Thursday, October 11, 2012

Thursday: Day two - shopping and hanging out

I woke up at about 7:00, just as Geoffrey was leaving. I made coffee and breakfast of cheese and crackers and yogurt, read my mail and the Times, edited yesterday's blog, showered and dressed, and called Pat, in that order. I called Pat last to try to catch her home, and I did. She is under a lot of pressure, what with Natalie's father dieing last week, and now her aunt Gerry died. She will be going to the burial, probably this weekend. I will pray for her, Gerry yes but more for Pat; Gerry has everyone else praying for her and her death was not unexpected and probably not unwelcome. 

Planning to do some shopping, I walked down the hill and had lunch at a Chinese place. It looked very Korean, only the calendars were Chinese, but most of the food was Chinese so I asked when I left and the woman at checkout agreed it is a Chinese restaurant. It is called something Cha Jang (짜장) and specializes in cha jang dishes. Cha jang means salty sauce, and cha jang myun was a noodle dish I used to enjoy at least once a week for lunch in Gongju. 

After lunch I walked down by the stream and went to a drug store to try to get some ganmaoling (Chinese antiviral medicine). I brought some and showed the pharmacist the bottle, but need some more as I am fighting a cold. They didn't have it. I then went into Caffe' Bene (Korea's answer to Starbucks) for coffee and just to watch people. They seemed to be mostly university types. I was reading Ko Un and a sijo came to me which I sent to Phil for his 70th birthday this month.

   A tortoise lives two hundred years; a mouse lives only two.
   A butterfly has a summer, a mayfly but a day.
   In the Biblical* three score and ten, we all have just this moment. 


*Psalm 90 in the AV (King James)

I then went to the grocery store Geoffrey suggested and got eggs, cheese and what looked like whole wheat biscuits (probably aren't) for breakfast.
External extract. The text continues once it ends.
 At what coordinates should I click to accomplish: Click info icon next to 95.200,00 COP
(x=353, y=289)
On the weekend we'll do some proper shopping. I don't think he eats here much, not much food in the place. Walking back I passed Geoffrey's hair stylist. Geoffrey pointed me out to them last night and they recognized me and bowed, so I bowed back with a tip of my Denver hat; not a very Korean flourish but it felt right.  

"Home" now, I took a brief nap. The plan was to have dinner with Geoffrey's uncle Duke and the team which came in town this week for  installation of new equipment. But Geoffrey called to say he'd be late, thing aren't going as planned, then he called again to say he'd be very late and dinner with Duke and the team will be tomorrow. That is fine with me. 
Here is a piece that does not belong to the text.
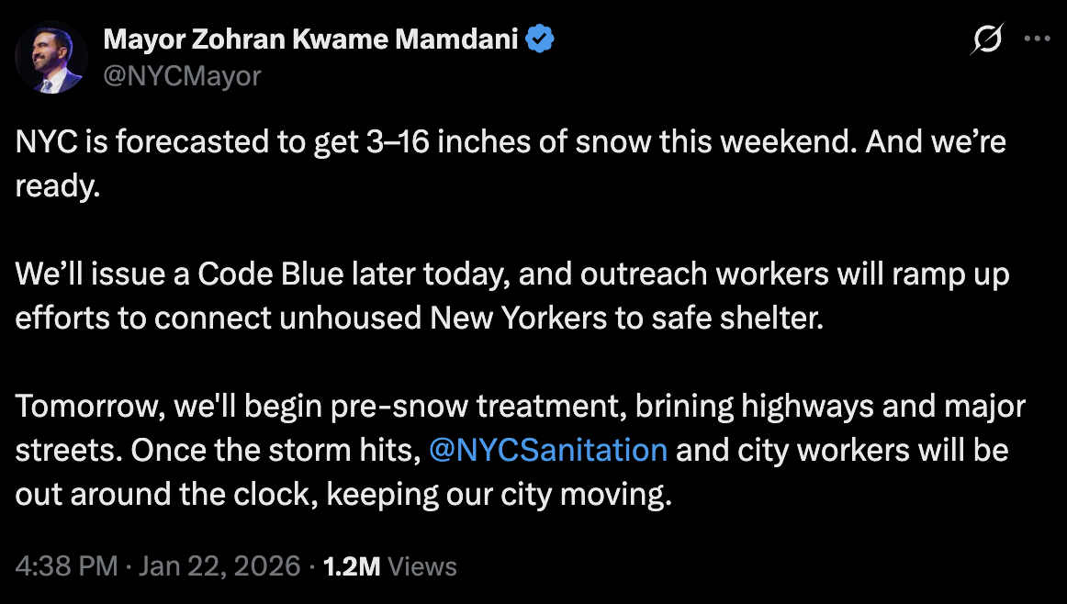Click the "out around the clock" closing line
Geoffrey got in at about 9:30, and soon we went out so he could eat. We went to a pulgogi place at the bottom of the hill and he had chicken pulgogi with a beer. I had a few bites, but I had eaten something at home and on top of that it was spicy so I didn't have much. After that  we came back.

I had been tired but now we wanted to talk.He gave me a Japanese 5 yen piece with a hole in the middle, explaining that "go yen" sounds like good luck in Chinese (Mandrian or Korean Chinese?) and people hold them for that reason. He has two hooks in his room to hold them. I explained a grammatical construction I used to ask to take the leftovers home (the term doggie bag would not have occured) and we got into a discussion of his difficulty with compound (or complex?) sentences. We talked about Gyeongju (plan to go Saturday), church on Sunday, and driving in Korea (Geoffrey says they have been driving only a short time and safe driving in not part of their experience yet). He compared Korean and Japanese aesthetics (to his mind Koreans suffer in comparison, particularly as regards color coordination of clothing). We'll go to a movie next week. We wanted to talk and stayed up until almost midnight.


I decided on this blog as a way to share my experience with Pat and anyone else interested, and to provide a record for me to use to look back on this trip (to live in the past? maybe). It is also a good way for me to process the day.